Does a will override a joint bank account? ›

This joint account would then be passed on to that particular child and not be spilt equally among all of the children. A joint account generally passes outside of the will because it is considered to be a non-probate asset meaning it passes directly to the surviving owner rather than through the will.

Who controls a joint bank account? ›

You need complete trust in the co-owner, as they're able to spend all the money in the account. Generally, any account holder who can write checks on the account can close it, which means you're not always in full control of your joint assets.

Is a joint bank account a good idea for a couple? ›

Previous studies have shown a link between holding a joint bank account and having a higher quality relationship. Perhaps couples with a shared account might prompt each other to consider how their purchase will affect their partners or might facilitate transparency around finances.

Do you need both parties to open a joint bank account? ›

Both parties do not necessarily need to be present to open a joint checking account. Many accounts today can be opened online, therefore, both parties do not need to be present but the identification of both parties will need to be provided.

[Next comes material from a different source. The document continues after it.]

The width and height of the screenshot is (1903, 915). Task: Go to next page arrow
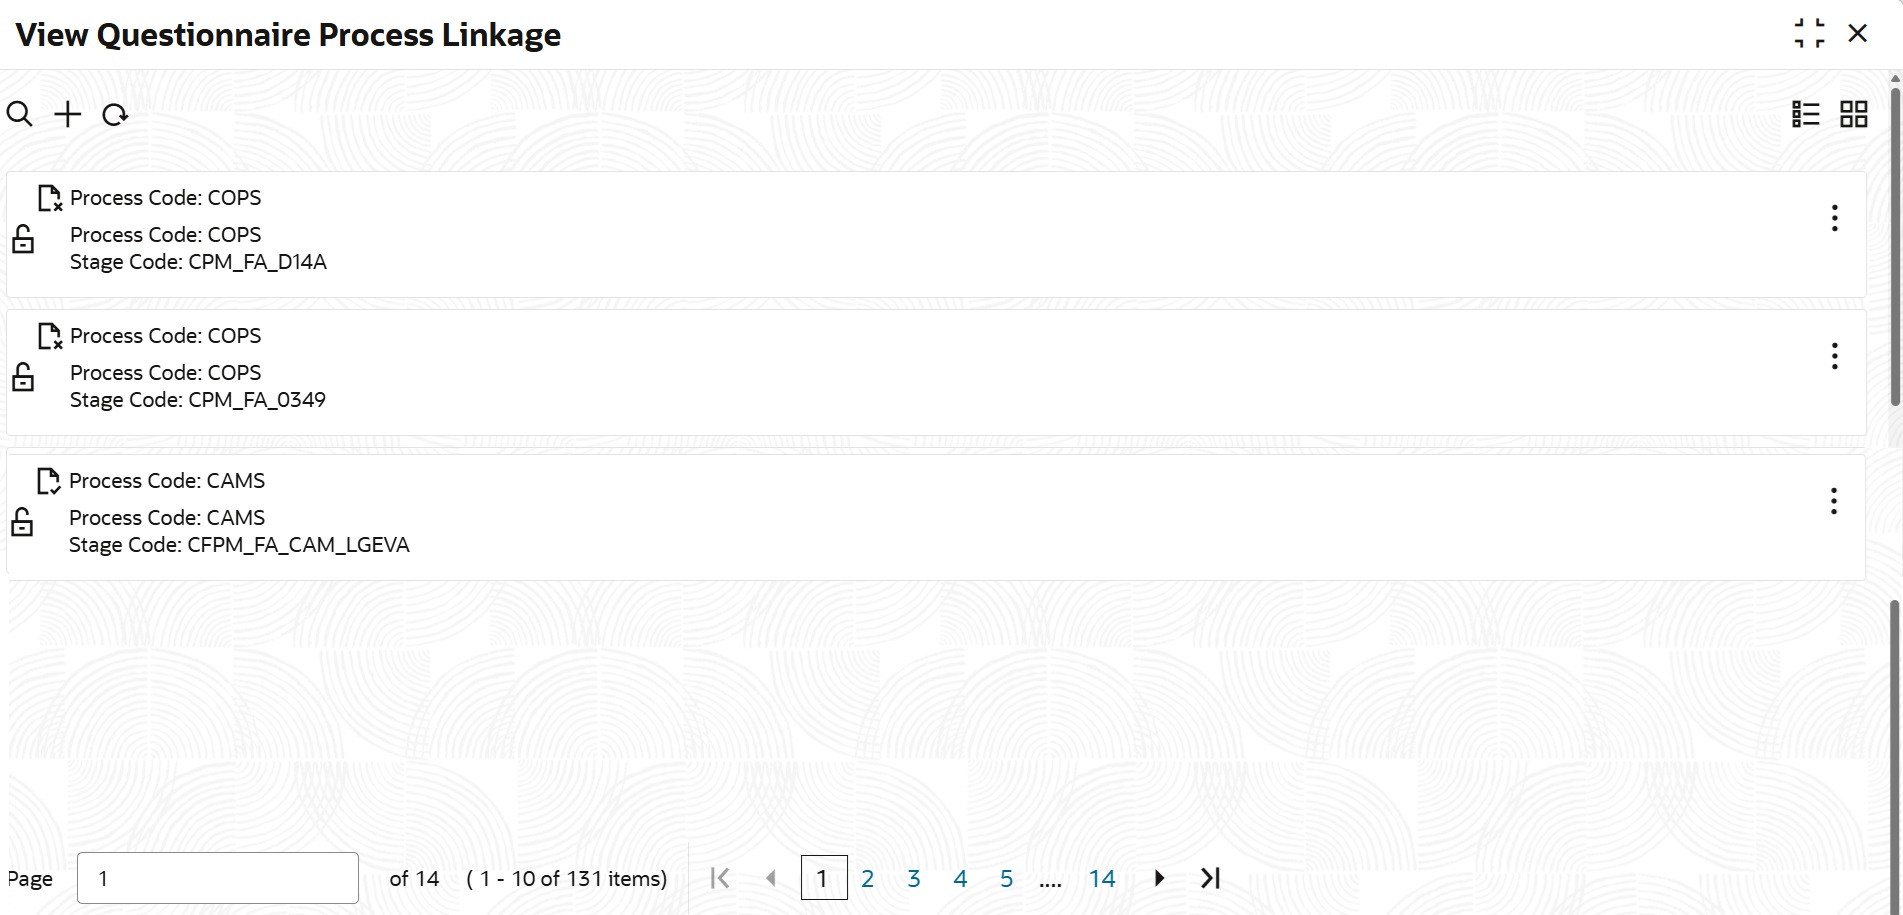tap(1159, 878)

Is it a good idea to have a joint bank account? ›

Having a joint bank account can help couples work together on finances and money goals. Keeping separate accounts might work better if you and your partner have very different money management styles. Holding a joint account as well as individual accounts might be the best solution for some.

What happens with a joint bank account when you split up? ›

In many cases, a judge overseeing divorce proceedings will award each member of a splitting couple 50% of what's in a joint bank account. There can be exceptions, but your best bet is to leave that money alone until you receive instructions on what to do with it.